======== Information shown ========

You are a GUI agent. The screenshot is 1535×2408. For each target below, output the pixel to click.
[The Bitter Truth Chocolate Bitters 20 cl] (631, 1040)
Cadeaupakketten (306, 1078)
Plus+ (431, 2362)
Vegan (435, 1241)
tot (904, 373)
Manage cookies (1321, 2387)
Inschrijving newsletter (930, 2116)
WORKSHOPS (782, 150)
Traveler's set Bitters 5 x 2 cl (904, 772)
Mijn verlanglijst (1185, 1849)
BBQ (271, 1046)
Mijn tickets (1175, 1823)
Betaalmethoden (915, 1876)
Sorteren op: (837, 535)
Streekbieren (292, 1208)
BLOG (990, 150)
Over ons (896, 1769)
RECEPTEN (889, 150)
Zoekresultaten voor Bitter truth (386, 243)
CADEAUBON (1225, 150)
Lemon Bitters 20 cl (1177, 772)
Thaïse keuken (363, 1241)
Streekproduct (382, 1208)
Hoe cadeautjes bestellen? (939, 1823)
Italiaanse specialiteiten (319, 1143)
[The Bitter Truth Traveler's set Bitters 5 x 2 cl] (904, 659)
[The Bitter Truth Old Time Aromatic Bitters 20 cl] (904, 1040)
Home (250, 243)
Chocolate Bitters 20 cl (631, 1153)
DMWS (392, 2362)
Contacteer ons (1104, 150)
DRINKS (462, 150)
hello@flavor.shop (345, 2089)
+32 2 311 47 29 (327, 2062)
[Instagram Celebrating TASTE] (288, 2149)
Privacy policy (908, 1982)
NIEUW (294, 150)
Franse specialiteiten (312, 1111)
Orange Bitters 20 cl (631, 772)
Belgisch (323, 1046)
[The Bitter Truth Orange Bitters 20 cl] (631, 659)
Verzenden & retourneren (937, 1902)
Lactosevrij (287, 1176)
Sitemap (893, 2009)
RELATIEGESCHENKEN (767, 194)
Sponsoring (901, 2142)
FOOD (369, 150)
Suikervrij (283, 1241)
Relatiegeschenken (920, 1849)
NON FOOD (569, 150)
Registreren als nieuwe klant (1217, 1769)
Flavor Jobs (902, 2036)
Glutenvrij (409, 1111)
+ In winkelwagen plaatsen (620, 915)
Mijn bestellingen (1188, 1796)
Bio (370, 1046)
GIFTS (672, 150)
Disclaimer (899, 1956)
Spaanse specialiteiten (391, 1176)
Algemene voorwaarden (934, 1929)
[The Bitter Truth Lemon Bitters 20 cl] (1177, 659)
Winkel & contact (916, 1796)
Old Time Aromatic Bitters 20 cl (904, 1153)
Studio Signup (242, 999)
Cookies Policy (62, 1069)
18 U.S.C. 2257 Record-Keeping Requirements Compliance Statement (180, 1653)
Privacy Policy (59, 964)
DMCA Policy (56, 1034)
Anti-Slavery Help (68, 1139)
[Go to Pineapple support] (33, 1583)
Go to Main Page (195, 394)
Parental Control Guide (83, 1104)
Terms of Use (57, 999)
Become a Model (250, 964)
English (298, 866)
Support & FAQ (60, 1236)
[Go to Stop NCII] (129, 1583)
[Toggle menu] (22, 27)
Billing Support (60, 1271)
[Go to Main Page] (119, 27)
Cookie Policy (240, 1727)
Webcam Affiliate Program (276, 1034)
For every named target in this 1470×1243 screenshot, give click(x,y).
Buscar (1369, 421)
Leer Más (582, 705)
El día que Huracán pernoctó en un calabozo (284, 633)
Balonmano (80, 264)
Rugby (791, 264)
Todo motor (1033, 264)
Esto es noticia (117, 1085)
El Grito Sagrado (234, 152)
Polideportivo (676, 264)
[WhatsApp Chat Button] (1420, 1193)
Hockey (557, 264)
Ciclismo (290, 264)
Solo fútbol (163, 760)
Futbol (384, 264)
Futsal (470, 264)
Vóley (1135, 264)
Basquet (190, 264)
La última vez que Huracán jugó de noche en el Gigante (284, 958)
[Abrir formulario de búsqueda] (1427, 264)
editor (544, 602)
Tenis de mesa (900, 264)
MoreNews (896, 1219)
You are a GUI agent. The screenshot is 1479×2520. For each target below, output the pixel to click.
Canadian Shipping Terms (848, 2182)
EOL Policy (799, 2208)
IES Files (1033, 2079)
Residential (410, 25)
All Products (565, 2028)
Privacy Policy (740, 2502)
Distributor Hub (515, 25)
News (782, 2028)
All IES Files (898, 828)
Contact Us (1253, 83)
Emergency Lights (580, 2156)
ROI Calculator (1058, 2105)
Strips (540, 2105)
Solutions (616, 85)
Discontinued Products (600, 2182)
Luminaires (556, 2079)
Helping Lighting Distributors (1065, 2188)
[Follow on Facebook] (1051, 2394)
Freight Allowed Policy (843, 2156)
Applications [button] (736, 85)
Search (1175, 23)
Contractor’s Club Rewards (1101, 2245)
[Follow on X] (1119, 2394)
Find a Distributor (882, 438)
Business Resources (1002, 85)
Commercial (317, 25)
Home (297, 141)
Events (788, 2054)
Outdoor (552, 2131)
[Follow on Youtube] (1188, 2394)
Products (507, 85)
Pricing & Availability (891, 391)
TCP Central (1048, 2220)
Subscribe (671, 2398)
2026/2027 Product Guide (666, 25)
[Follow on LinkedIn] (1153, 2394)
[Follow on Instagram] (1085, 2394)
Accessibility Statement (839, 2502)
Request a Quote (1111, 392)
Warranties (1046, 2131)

========

What you return must match the entries exactly, word for word.

You are a GUI agent. The screenshot is 1535×2408. For each target below, output the pixel to click.
[The Bitter Truth Chocolate Bitters 20 cl] (631, 1040)
Cadeaupakketten (306, 1078)
Plus+ (431, 2362)
Vegan (435, 1241)
tot (904, 373)
Manage cookies (1321, 2387)
Inschrijving newsletter (930, 2116)
WORKSHOPS (782, 150)
Traveler's set Bitters 5 x 2 cl (904, 772)
Mijn verlanglijst (1185, 1849)
BBQ (271, 1046)
Mijn tickets (1175, 1823)
Betaalmethoden (915, 1876)
Sorteren op: (837, 535)
Streekbieren (292, 1208)
BLOG (990, 150)
Over ons (896, 1769)
RECEPTEN (889, 150)
Zoekresultaten voor Bitter truth (386, 243)
CADEAUBON (1225, 150)
Lemon Bitters 20 cl (1177, 772)
Thaïse keuken (363, 1241)
Streekproduct (382, 1208)
Hoe cadeautjes bestellen? (939, 1823)
Italiaanse specialiteiten (319, 1143)
[The Bitter Truth Traveler's set Bitters 5 x 2 cl] (904, 659)
[The Bitter Truth Old Time Aromatic Bitters 20 cl] (904, 1040)
Home (250, 243)
Chocolate Bitters 20 cl (631, 1153)
DMWS (392, 2362)
Contacteer ons (1104, 150)
DRINKS (462, 150)
hello@flavor.shop (345, 2089)
+32 2 311 47 29 (327, 2062)
[Instagram Celebrating TASTE] (288, 2149)
Privacy policy (908, 1982)
NIEUW (294, 150)
Franse specialiteiten (312, 1111)
Orange Bitters 20 cl (631, 772)
Belgisch (323, 1046)
[The Bitter Truth Orange Bitters 20 cl] (631, 659)
Verzenden & retourneren (937, 1902)
Lactosevrij (287, 1176)
Sitemap (893, 2009)
RELATIEGESCHENKEN (767, 194)
Sponsoring (901, 2142)
FOOD (369, 150)
Suikervrij (283, 1241)
Relatiegeschenken (920, 1849)
NON FOOD (569, 150)
Registreren als nieuwe klant (1217, 1769)
Flavor Jobs (902, 2036)
Glutenvrij (409, 1111)
+ In winkelwagen plaatsen (620, 915)
Mijn bestellingen (1188, 1796)
Bio (370, 1046)
GIFTS (672, 150)
Disclaimer (899, 1956)
Spaanse specialiteiten (391, 1176)
Algemene voorwaarden (934, 1929)
[The Bitter Truth Lemon Bitters 20 cl] (1177, 659)
Winkel & contact (916, 1796)
Old Time Aromatic Bitters 20 cl (904, 1153)
Studio Signup (242, 999)
Cookies Policy (62, 1069)
18 U.S.C. 2257 Record-Keeping Requirements Compliance Statement (180, 1653)
Privacy Policy (59, 964)
DMCA Policy (56, 1034)
Anti-Slavery Help (68, 1139)
[Go to Pineapple support] (33, 1583)
Go to Main Page (195, 394)
Parental Control Guide (83, 1104)
Terms of Use (57, 999)
Become a Model (250, 964)
English (298, 866)
Support & FAQ (60, 1236)
[Go to Stop NCII] (129, 1583)
[Toggle menu] (22, 27)
Billing Support (60, 1271)
[Go to Main Page] (119, 27)
Cookie Policy (240, 1727)
Webcam Affiliate Program (276, 1034)
For every named target in this 1470×1243 screenshot, give click(x,y).
Buscar (1369, 421)
Leer Más (582, 705)
El día que Huracán pernoctó en un calabozo (284, 633)
Balonmano (80, 264)
Rugby (791, 264)
Todo motor (1033, 264)
Esto es noticia (117, 1085)
El Grito Sagrado (234, 152)
Polideportivo (676, 264)
[WhatsApp Chat Button] (1420, 1193)
Hockey (557, 264)
Ciclismo (290, 264)
Solo fútbol (163, 760)
Futbol (384, 264)
Futsal (470, 264)
Vóley (1135, 264)
Basquet (190, 264)
La última vez que Huracán jugó de noche en el Gigante (284, 958)
[Abrir formulario de búsqueda] (1427, 264)
editor (544, 602)
Tenis de mesa (900, 264)
MoreNews (896, 1219)
You are a GUI agent. The screenshot is 1479×2520. For each target below, output the pixel to click.
Canadian Shipping Terms (848, 2182)
EOL Policy (799, 2208)
IES Files (1033, 2079)
Residential (410, 25)
All Products (565, 2028)
Privacy Policy (740, 2502)
Distributor Hub (515, 25)
News (782, 2028)
All IES Files (898, 828)
Contact Us (1253, 83)
Emergency Lights (580, 2156)
ROI Calculator (1058, 2105)
Strips (540, 2105)
Solutions (616, 85)
Discontinued Products (600, 2182)
Luminaires (556, 2079)
Helping Lighting Distributors (1065, 2188)
[Follow on Facebook] (1051, 2394)
Freight Allowed Policy (843, 2156)
Applications [button] (736, 85)
Search (1175, 23)
Contractor’s Club Rewards (1101, 2245)
[Follow on X] (1119, 2394)
Find a Distributor (882, 438)
Business Resources (1002, 85)
Commercial (317, 25)
Home (297, 141)
Events (788, 2054)
Outdoor (552, 2131)
[Follow on Youtube] (1188, 2394)
Products (507, 85)
Pricing & Availability (891, 391)
TCP Central (1048, 2220)
Subscribe (671, 2398)
2026/2027 Product Guide (666, 25)
[Follow on LinkedIn] (1153, 2394)
[Follow on Instagram] (1085, 2394)
Accessibility Statement (839, 2502)
Request a Quote (1111, 392)
Warranties (1046, 2131)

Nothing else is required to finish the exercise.